During the 19th century, Ireland saw a rapid increase in unemployment. Thousands suffered in poverty, and were often regarded as “permanent deadweight”, “feckless”, or a “redundant” population. Because so many were desperate for jobs, employers were able to reduce wages even further – far below the proper acceptable level – leaving even the employed in dire straits.
This left much of the population looking abroad for relief. Most had family or friends in America, and these fortunate folks often had their fares paid. There was a sizeable group, however, that had neither the connections nor the finances to move.
These poorest of the poor turned to England and Scotland for jobs. Before long, however, the English government became alarmed at the prospect of thousands of migrant paupers pouring across the borders and negatively affecting the native labour conditions. The British job market was already overloaded with English workers, and there were simply not enough resources to provide for the Irish influx.
Thus, a plan was conceived to fund assisted emigration programs. The British government and poor law unions along with independent philanthropists and landlords conspired to pay the fares of 300,000 of the most destitute in Ireland. Those sent abroad were typically able-bodied workers who simply could not find employment at home. These primarily included workhouse paupers, single women, and landless agricultural labourers. This group was overwhelmingly Catholic, and made up nearly 10% of the total migration.

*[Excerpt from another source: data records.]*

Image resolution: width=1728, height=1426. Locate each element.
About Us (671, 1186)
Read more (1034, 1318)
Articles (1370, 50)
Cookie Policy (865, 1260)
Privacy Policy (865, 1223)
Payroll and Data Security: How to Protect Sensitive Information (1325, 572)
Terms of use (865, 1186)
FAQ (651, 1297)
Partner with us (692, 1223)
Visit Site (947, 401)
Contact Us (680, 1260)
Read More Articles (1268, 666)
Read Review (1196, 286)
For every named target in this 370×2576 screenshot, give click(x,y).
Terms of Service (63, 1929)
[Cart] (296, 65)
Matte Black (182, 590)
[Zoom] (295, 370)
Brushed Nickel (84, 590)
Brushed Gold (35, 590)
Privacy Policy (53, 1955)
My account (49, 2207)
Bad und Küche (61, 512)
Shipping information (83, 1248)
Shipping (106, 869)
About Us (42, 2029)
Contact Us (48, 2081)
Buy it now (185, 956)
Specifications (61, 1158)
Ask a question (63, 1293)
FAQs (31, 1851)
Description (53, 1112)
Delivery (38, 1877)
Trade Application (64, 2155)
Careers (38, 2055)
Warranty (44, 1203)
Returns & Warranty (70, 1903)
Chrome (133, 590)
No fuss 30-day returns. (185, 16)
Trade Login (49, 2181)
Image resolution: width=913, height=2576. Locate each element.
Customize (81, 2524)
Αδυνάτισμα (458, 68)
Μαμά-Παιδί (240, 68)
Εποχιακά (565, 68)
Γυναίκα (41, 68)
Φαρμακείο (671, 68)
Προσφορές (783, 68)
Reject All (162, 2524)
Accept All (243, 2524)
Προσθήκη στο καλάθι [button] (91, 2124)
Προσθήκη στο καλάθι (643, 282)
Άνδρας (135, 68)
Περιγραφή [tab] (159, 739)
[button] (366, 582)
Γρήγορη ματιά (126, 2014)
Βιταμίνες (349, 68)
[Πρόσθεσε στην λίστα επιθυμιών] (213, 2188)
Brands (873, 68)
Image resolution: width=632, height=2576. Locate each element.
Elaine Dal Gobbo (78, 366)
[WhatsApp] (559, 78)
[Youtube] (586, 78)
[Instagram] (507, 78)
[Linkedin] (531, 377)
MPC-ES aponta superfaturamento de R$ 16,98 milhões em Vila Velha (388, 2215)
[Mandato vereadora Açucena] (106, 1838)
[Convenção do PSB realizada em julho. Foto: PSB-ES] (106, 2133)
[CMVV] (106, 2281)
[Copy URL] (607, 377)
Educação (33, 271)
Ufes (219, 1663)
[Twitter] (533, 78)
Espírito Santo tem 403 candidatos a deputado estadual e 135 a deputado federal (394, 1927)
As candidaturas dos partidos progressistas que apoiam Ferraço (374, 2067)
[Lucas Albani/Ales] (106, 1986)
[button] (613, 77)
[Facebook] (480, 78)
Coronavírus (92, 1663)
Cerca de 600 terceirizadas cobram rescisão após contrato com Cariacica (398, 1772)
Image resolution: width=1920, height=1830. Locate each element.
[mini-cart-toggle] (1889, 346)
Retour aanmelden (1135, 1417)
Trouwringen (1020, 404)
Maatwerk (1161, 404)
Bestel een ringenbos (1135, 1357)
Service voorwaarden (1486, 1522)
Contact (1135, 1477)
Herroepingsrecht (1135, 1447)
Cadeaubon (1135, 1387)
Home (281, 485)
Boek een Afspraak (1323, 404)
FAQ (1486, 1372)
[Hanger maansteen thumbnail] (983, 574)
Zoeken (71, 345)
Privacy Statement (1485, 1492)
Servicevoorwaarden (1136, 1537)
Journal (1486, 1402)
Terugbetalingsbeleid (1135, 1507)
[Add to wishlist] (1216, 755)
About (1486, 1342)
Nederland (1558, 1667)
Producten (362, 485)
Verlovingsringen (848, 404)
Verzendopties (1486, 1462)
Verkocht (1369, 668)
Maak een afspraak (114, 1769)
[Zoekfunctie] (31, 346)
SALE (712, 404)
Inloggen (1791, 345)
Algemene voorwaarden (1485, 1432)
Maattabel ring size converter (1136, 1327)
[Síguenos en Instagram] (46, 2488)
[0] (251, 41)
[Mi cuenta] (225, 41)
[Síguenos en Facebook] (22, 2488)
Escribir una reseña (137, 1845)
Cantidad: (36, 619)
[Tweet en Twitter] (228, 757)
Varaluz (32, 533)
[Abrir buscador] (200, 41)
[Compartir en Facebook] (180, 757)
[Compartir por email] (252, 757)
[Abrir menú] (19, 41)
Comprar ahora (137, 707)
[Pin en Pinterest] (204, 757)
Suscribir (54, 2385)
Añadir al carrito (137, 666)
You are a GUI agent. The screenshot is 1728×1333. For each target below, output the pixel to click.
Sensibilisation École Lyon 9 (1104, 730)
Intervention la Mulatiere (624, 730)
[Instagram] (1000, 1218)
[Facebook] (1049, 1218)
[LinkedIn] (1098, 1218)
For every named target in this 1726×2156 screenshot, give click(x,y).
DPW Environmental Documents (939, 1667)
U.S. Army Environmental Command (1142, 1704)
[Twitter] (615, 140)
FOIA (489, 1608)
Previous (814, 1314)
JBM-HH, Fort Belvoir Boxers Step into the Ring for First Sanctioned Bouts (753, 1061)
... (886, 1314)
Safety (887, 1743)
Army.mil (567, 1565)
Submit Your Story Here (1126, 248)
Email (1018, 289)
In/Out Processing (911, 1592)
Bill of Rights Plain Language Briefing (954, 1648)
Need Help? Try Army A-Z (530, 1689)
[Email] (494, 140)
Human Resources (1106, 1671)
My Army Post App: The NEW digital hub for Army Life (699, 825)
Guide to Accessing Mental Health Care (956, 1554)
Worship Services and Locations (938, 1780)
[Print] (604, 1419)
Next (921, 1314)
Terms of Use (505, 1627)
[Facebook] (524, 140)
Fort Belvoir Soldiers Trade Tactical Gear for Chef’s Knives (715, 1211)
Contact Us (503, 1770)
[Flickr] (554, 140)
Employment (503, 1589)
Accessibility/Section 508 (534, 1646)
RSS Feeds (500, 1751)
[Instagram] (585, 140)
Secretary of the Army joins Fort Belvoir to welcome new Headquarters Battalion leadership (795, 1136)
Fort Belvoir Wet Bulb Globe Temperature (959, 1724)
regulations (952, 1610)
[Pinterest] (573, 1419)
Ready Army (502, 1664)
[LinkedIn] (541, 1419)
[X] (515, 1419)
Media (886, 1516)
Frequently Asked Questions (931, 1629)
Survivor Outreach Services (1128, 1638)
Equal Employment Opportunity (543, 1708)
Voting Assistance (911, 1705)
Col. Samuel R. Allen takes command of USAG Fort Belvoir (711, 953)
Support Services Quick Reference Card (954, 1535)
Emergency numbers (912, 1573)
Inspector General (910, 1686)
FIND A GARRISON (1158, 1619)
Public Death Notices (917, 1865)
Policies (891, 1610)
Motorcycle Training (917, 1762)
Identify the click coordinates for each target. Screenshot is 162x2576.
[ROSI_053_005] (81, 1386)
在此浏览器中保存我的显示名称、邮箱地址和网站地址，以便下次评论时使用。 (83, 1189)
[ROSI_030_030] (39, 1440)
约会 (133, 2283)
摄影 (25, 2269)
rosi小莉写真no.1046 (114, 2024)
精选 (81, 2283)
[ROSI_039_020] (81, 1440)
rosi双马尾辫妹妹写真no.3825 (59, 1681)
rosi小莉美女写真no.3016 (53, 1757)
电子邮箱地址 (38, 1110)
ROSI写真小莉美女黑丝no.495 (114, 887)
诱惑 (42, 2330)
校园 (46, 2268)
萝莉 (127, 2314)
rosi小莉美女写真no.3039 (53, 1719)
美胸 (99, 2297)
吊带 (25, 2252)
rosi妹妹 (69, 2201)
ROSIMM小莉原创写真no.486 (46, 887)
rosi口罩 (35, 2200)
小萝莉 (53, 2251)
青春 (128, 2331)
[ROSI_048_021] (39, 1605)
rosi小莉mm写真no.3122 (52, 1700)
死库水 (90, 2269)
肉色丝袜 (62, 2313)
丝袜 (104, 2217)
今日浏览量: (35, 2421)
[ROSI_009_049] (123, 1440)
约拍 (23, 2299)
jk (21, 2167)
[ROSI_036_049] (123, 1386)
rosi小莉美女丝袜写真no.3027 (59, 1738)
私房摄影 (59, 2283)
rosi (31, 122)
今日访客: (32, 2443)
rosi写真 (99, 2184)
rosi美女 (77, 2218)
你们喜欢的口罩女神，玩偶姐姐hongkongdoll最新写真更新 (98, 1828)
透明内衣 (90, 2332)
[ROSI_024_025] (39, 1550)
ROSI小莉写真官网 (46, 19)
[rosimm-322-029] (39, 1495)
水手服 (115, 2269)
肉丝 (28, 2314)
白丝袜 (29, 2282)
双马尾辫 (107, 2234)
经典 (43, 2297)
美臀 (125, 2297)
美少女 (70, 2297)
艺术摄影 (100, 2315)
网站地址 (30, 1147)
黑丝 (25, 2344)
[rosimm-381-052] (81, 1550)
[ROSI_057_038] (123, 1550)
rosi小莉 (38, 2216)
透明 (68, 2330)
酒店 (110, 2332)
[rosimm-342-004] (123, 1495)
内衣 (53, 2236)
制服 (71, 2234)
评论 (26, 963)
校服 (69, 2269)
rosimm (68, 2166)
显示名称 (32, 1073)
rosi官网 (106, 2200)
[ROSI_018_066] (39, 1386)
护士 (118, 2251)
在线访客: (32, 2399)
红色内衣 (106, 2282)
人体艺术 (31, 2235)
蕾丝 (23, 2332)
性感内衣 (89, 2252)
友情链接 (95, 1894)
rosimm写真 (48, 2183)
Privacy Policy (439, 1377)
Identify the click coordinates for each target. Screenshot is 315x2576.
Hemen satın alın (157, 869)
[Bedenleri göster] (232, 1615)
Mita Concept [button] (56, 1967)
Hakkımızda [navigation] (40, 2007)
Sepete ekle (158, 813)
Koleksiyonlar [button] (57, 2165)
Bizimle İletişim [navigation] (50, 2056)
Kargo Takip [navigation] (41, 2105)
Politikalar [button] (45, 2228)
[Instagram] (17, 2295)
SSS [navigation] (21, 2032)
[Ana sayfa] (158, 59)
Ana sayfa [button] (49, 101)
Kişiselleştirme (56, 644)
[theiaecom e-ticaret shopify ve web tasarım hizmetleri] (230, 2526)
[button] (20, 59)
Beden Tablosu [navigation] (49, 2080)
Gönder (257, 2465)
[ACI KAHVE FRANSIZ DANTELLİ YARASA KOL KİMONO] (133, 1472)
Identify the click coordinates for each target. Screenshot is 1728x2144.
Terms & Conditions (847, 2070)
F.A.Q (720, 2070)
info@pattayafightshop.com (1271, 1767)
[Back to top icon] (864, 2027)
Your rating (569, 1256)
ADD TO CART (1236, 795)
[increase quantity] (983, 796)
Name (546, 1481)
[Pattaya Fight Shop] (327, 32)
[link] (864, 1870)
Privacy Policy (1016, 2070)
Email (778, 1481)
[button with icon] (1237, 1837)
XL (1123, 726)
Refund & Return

A number of schemes were implemented, and each saw varying degrees of success. Some colonies such as New Zealand and Australia were desperate to attract skilled immigrants, and offered money or land grants to any Irish who chose to emigrate. Most, however, were sent to North America.
Conditions varied greatly for the newly arrived emigrants. Many struggled enormously, finding conditions abroad little better than back in Ireland. Some programs, however, were very successful.
A program led by Peter Robinson, for example, stands out as a highly successful venture. A select group of Irish emigrants was chosen from a number of estates in County Cork, as well as a few from estates in the southeast of Ireland. Stringent rules required emigrants to be Roman Catholic peasants under the age of 45.
Roughly 300 families were selected, and each emigrant was given 70 acres of land in Canada’s Ottowa Valley. Emigrants would be required to pay an annual quit rent to the Crown at a rate of 2 pence per acre; however, each emigrant was provided with needed supplies, including food, seed corn and potatoes, cattle, and tools for building and farming. Log cabins were even constructed and clearings made on each settler’s land grant.
By contrast, other programs were significantly less successful. Those implemented during the Great Famine created the greatest hardships, as many schemes were enforced by landlords on unwilling evicted tenants. These were poorly funded ventures which generated great difficulty for both the emigrants and the host nations.
Overall, however, a great many of these assisted emigrants went on to prosper in their new homes. Despite the difficulties they faced, many made the courageous choices necessary and established prosperous settlements for following generations.